This post was originally published in April 2011, and, according to my WordPress statistics, is my #2 post of all time.
19 Items Per Minute is about my seven years working at a local grocery store chain. It was the only job I had all through high school and college (with the exception of a second job for two college summers at a local burger joint — another story for another day).
I don’t know why this post generates so many hits. Read for yourself, and let me know why you think this post is so popular with search engines. Meanwhile, I have a beautiful summer day to enjoy…
Paper or Plastic?
In one of my earliest posts I mentioned that I would periodically discuss my various past jobs. Looking back over a littered landscape, each one did provide valuable lessons. My first job, at a large grocery store, by far taught the most lasting lessons.
I first put on the blue apron when cashiers were still required to ask every customer whether they would prefer that their groceries were packed in paper or plastic bags. Nowadays you are an ecological moron if you don’t have reusable bags.
Back then, paper was still a fairly regular choice. Of course there were the power shoppers who wanted double-bagged paper, or double-bagged plastic, or paper inside plastic (my personal favorite). Bags tied; bags not tied. Fill the bags; please don’t make the bags too heavy. You get the idea.
Over time I realized that the customers were, in fact, real people who were not intent on inconveniencing my teenage life. For example, paper-inside-plastic was popular among the senior citizens who arrived by bus each Thursday morning; the sturdiest choice for tired hands and I suspect that those Depression-survivor folks were reusing every bag before recycling was in vogue.
People have their reasons. Don’t judge.
Cashiering in a large grocery store can be grueling. I was a teenager and it wiped me out, for a job I didn’t have to work (unless, of course, I didn’t want a social life or any of the personal products important to a teenage girl). There were people who needed that job to support their family.
Then there was the customer who at the end of her order pulled out the books of food stamp coupons that were issued before benefits cards were introduced a little over 15 years ago. She was sheepish. I had likely already handled hundreds of dollars in food stamps that day and thought, What’s the big deal?
She starts talking. Her husband has left. She is a single mother to two children and has gone back to school in preparation for a career to support her family. But she is falling short and this is her first time using food stamps.
In all the compassion I could muster from my teenage bones, I explain that lots of people use food stamps. I say that it sounded like she was working hard for her kids and that food stamps are for people in exactly her situation. I answer a few questions she has about food stamps, and then I never see her again.
Everyone needs compassion. Especially when it’s inconvenient.
People are strange
Every type of person imaginable visits the grocery store because everyone has to buy groceries. No one particularly enjoys it. I have been spit on (close talkers), bled on, proselytized, and yelled at. I have also been sought out for my bagging prowess, my apparently kind demeanor, and because some shoppers think I resemble their ethnicity (who then attempt to speak to me in another language).

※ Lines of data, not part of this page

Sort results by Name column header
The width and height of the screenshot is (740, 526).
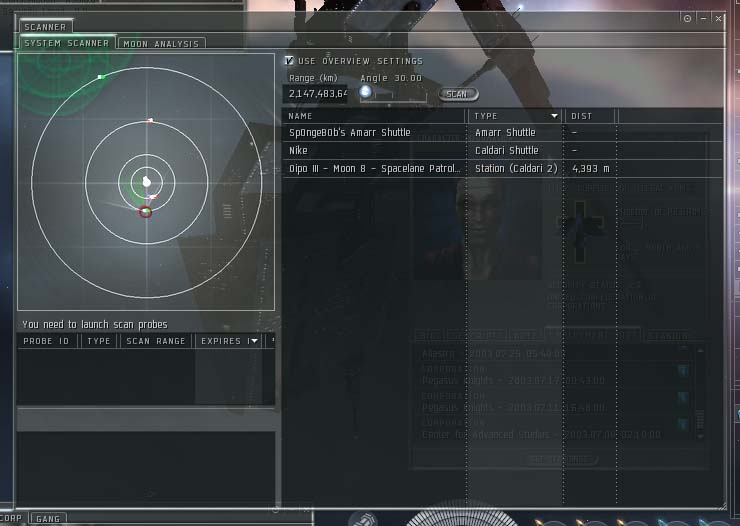[x=375, y=116]
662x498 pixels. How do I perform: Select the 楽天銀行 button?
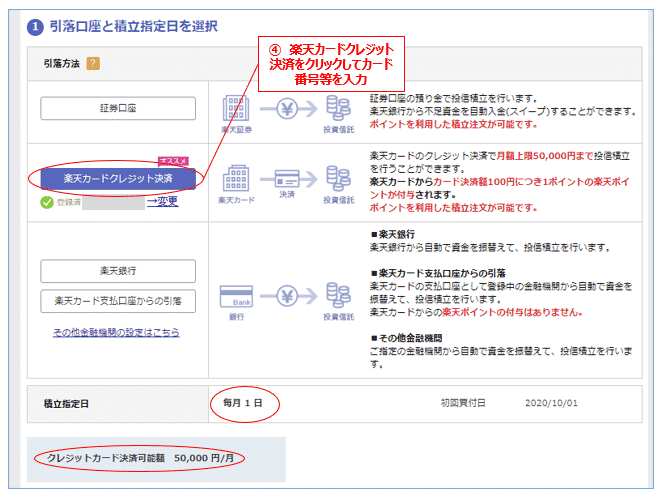(118, 270)
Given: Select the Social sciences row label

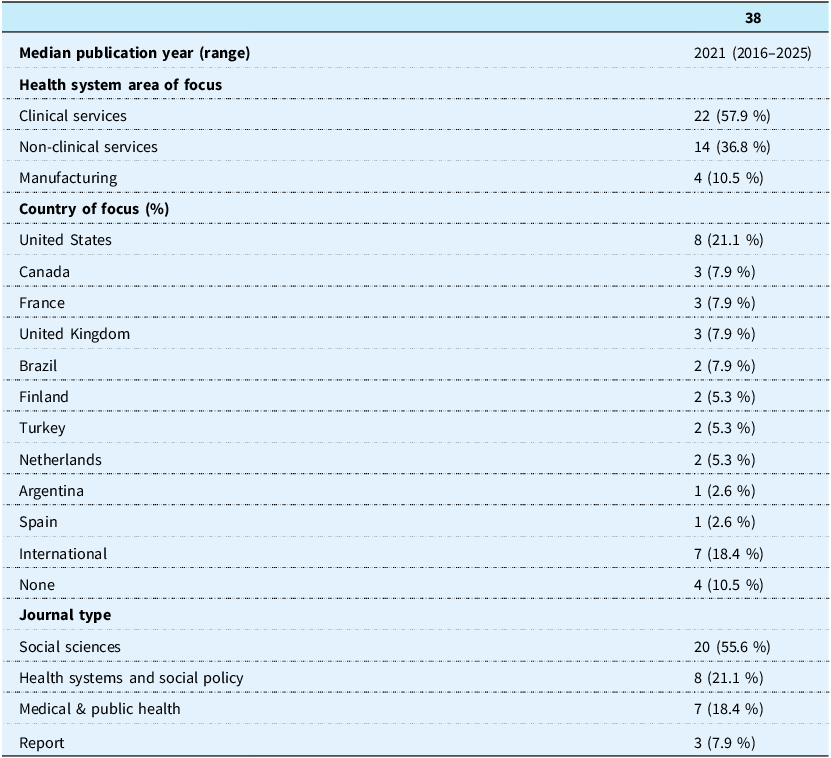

I couldn’t invent these scenarios if I tried:
- I witness a heated argument between two adults over the number of items one has in the express lane (my lane). Aggravated, I yell, “HEY! This is NOT kindergarten! Stop acting like it!” They stop.
- A shoplifter tries to make a break for it and is tackled next to where I am standing, trapped in my little two-foot-square cashier area. Fists fly, legs kick; they drag away the shoplifter to wait for the police. I Windex my scanner.
- A clearly exasperated woman holding a fussing toddler abruptly grabs the child’s hand and bites it. The child screams even louder, and I say nothing. Is the customer always right?
- I have smelled a family well before I’ve seen them. They look like they live wild in the hills and I feel badly for the shabbily-dressed, dirty children. And then they pay for two huge carts of groceries with the biggest wad of cash I have ever seen.
The world is full of all kinds of people. Generally, they don’t bite.
Except when they do.
That first job has been my longest at seven years – throughout high school and college. The current job will tie that record this year. At all the jobs in between, I constantly return to the lessons learned “on register.”
Basically, I learned how to deal with people. I also learned that I prefer NOT to work with the general public. But I can do it if I have to, and can for the most part remain calm when I encounter weirdoes. That comes in handy no matter what I do for a living.